Nel settembre 1943 viene fatto prigioniero dai tedeschi. Prima di arrivare a Nürnberg-Langwasser passa per vari campi di prigionia, per lo più nella Polonia occupata. Per sfuggire alle condizioni di vita estremamente precarie accetta di combattere per la Repubblica di Salò – il governo fascista sorto dopo la destituzione di Mussolini e l’armistizio dell’Italia al fine di continuare a combattere a fianco dei tedeschi. L’adesione di Fregosi alla Repubblica di Salò avviene non tanto per convinzione, quanto per tentare di riconquistare la propria libertà. Nel giugno 1944 viene rilasciato in Italia insieme ad altri „aderenti“ alla Repubblica di Salò. Effettivamente riesce ad evitare di dover combattere per il governo fascista.

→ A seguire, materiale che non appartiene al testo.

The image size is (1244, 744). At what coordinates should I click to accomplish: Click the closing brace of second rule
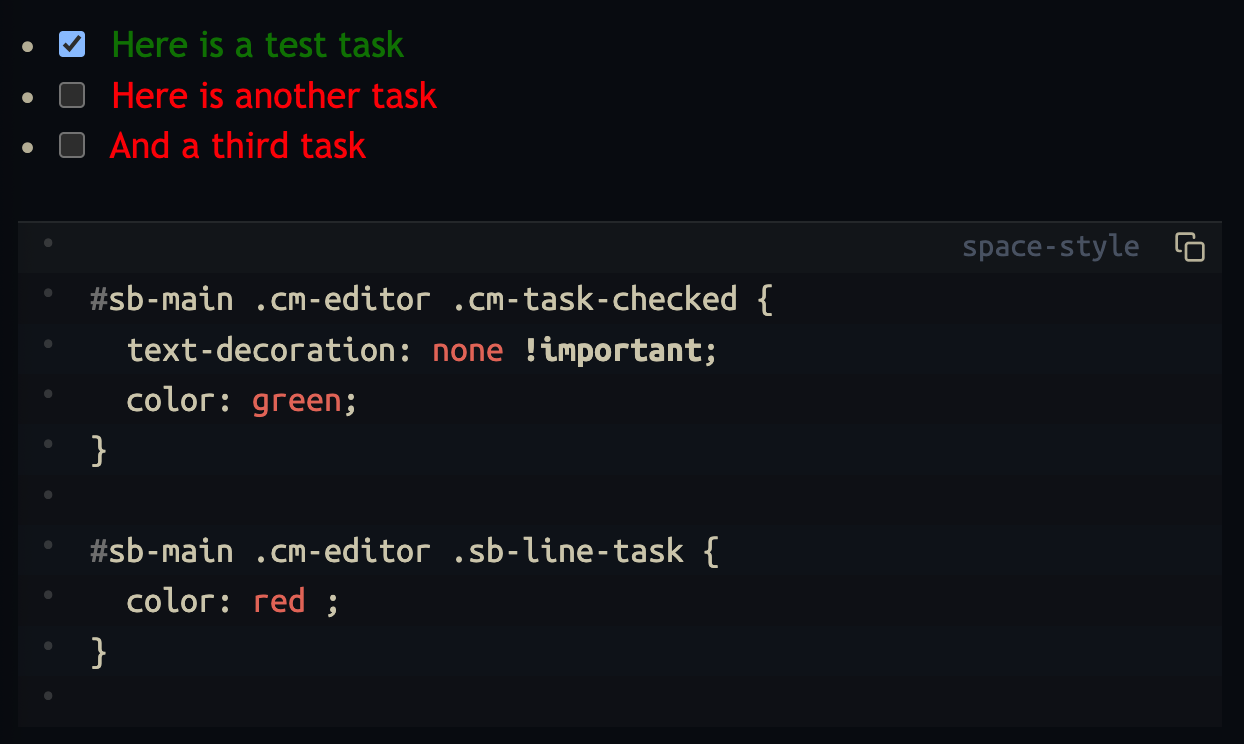pyautogui.click(x=98, y=652)
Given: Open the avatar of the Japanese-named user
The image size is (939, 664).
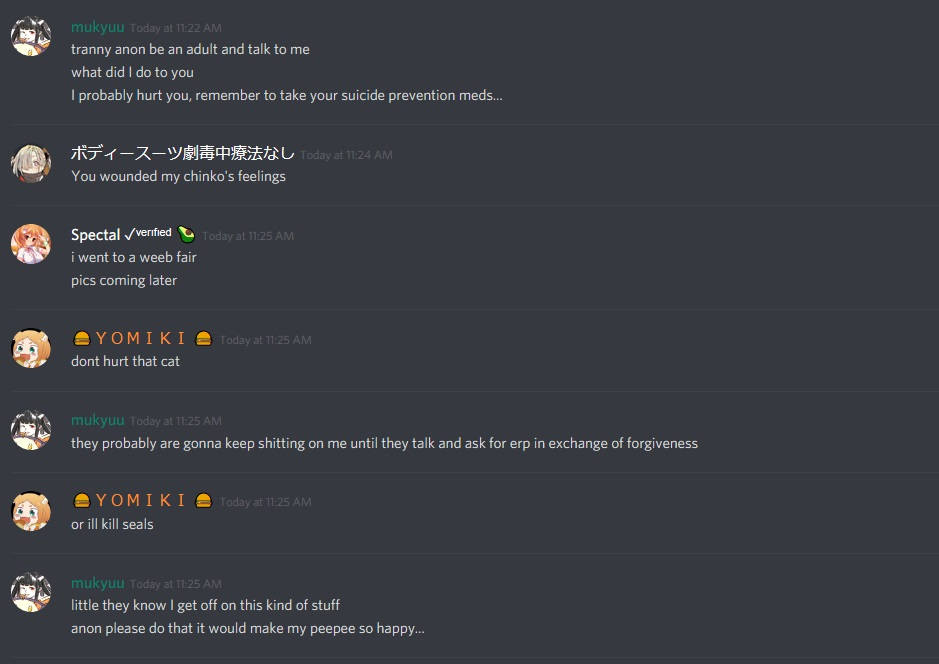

„14° Aprile 1944 – Norimberga Circa un mese senza scrivere! È forse la primavera che è esplosa improvvisamente dalle ultime abbondanti nevicate, oppure è il desiderio di astrarmi dalla comunità, che mi hanno impigrito? Non so. Mi trovo disorientato in queste pessime baracche. Mi sembra di essere un baco uscito dal bozzolo. La similitudine non è del tutto errata perché qui dentro c’è proprio il fetore di quei locali adattati per la bachicoltura. Solo che qui è prodotto dai corpi che giacciono (non troppo puliti) nei ventiquattro “forni crematori”. [“ “ in colore blu] Se durerà ancora molto questa vita senza scopo, c’è da finire male. Uno, giorni fa, ha tentato di impiccarsi. Lo compiango. Forse perché non è riuscito a morire o perché e pazzo? – Ma! Qui nei “lager” si ragiona in maniera del tutto stramba. Credo che siamo tutti più o meno pazzi!“
Da allora in poi lavora nell’amministrazione comunale. Nel 1947 si sposa; padre di due figlie. Il ricordo della prigionia non gli dà requie. Fino a tarda età si è impegnato nelle associazioni delle vittime per il riconoscimento della prigionia dei militari italiani deportati.